Dedicated to the Preservation of the
U.S. Air Force Helicopter History
Ritchie Hugh Belser Jr., Colonel, USAF (Retired)December 06, 1921 – August 10, 2012
SANTEE – Colonel Ritchie Hugh Belser, Jr. (USAF, ret.), 90, died at home Aug. 10, 2012, in Santee. Born Dec. 6, 1921, in Clarendon County, he was a son of Ritchie Hugh Belser and May Harvin Belser of Summerton and is survived by four children, seven grandchildren, and ten great-grandchildren. The surviving children are Rebecca Belser Hargreaves (Mike) of Columbia, Karin Belser Gleaton (Al) of Irmo, Bonnie Ann Belser of Columbia, and Ritchie Hugh Belser, III (Daniela) of Goose Creek. The grandchildren are Elizabeth Hargreaves Olson, Karin Hargreaves Cook, Amy Hargreaves Christ, Courtenay Lee Belser Gleaton, Brooke Alexander Corbett Gleaton, Meredith Harvin Gleaton, and Elliott Caldwell Gleaton.
Col. Belser was pre-deceased by his loving wife of 48 years, Lee Alexander Belser, and his grandson, Christian; and his siblings: Caroline Belser Rhame, Maysie Sue Belser, Anne Belser Burnett, Katharine Belser Shelor, Thomas Harvey Belser and Septimus Harvin Belser also pre-deceased him.
Col. Belser served the US Air Force for thirty years. He was a command pilot with over 6,000 hours of flying time. He entered WW II as a transport pilot and retired in 1973 after multiple combat tours in Vietnam. In January 1942, while attending The Citadel, he volunteered for Army Air Corp cadet aviation training. He was commissioned a second lieutenant at age 21 and sent to the China-Burma-India theatre to fly fuel and cargo over the “Hump”, or Himalayan Mountains. Flying at high altitude in freezing weather, his crews flew C-54 or B-24 aircraft from hastily constructed airfields in Burma and India. Asked to cite his “proudest moment in uniform”, Col. Belser replied, “flying the Hump”, citing the high morale and bravery of the young flight crews.
After WW II, he was assigned to Wright-Patterson AFB in Dayton, Ohio, at the aircraft escape and ejection systems directorate. Here, he met and married his beloved Lee. After Dayton, he was assigned to Norton AFB in San Bernardino, Calif., then the USAF staff at the Pentagon, and the Air War College, Maxwell AFB, Montgomery, Ala.

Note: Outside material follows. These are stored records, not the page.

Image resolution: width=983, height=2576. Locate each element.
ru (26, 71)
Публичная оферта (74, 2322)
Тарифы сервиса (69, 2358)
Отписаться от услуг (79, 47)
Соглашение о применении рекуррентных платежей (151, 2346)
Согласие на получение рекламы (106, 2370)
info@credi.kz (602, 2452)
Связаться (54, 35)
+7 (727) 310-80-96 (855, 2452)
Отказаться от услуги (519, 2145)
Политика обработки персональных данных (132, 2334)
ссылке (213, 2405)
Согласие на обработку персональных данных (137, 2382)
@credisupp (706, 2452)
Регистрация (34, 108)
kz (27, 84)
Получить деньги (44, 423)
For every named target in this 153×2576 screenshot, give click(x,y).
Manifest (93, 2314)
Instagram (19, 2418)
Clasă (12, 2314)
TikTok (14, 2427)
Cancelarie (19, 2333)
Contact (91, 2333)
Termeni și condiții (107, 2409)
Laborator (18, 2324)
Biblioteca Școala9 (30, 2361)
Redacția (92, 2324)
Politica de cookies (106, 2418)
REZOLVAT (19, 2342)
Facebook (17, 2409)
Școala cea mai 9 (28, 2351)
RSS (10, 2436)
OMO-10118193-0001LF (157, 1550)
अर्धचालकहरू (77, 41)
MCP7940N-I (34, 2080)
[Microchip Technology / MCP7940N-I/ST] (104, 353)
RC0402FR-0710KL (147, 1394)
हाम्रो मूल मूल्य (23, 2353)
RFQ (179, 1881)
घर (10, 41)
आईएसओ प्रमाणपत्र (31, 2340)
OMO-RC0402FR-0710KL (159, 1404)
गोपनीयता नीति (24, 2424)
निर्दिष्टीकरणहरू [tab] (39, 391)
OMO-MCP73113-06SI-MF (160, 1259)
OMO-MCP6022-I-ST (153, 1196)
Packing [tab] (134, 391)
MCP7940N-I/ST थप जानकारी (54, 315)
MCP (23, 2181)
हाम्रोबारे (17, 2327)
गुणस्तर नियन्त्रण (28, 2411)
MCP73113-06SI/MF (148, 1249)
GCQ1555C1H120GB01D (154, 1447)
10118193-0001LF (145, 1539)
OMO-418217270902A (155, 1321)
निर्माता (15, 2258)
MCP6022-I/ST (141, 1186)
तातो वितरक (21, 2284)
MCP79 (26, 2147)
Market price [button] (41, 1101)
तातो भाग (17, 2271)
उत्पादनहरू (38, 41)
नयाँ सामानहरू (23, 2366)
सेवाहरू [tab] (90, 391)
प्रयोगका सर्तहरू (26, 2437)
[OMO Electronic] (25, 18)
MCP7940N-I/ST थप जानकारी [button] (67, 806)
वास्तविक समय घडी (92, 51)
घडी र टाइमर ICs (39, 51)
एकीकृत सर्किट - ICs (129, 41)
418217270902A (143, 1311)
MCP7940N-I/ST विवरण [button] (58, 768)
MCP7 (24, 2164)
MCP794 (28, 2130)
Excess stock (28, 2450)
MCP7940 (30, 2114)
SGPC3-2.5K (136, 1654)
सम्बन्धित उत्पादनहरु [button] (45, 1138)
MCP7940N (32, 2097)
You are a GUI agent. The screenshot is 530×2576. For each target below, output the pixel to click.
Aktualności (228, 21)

From 1963-1966, he was assigned to NASA headquarters, Houston, Texas, where he served as liaison for the astronauts during the Gemini Project.
Beginning in July 1966, while based out of Naha, Okinawa, he flew special missions over Vietnam. After multiple tours, he transitioned to flying rescue helicopters and subsequently commanded the Central Aerospace Rescue and Recovery Center in Kansas City. The CARRC mission was search-and-rescue operations in the lower 48 states, Alaska, Canada, Mexico, and Panama.
His final assignment was to Clark Air Base, Philippines, from 1972-1973. For seven weeks in February-March 1973, C-141 and C-9 aircraft under his command flew medevac missions to repatriate 591 former POWs from North Vietnam.
Col. Belser was awarded the Legion of Merit (two awards), the Distinguished Flying Cross (for landing, rather than ditching, a severely damaged C-130 aircraft over Vietnam), the Meritorious Service Medal and seven Air Medals. He was awarded Command Pilot Wings from the Nationalist Chinese Air Force and the Philippine Air Force. He was a lifetime member of the China-Burma-India ‘Hump’ Pilots Association and the Order of Daedalians, an elite fraternity of WW I & II commissioned military pilots.
‘The Colonel’ was a loving husband, devoted father, and. lifetime sportsman. He loved hunting at Fairlawn, the family plantation north of Charleston. The Belser family thanks Kathryn Phillips and Annie Rivers, who loyally supported him and his family.
A graveside service will be held at 11:00 on Saturday, August 18, 2012 at Evergreen Cemetery, Summerton. Family and friends are invited to the Belser home in Santee afterwards. Memorials may be sent to Grove Park Hospice, Orangeburg, or Summerton Presbyterian Church.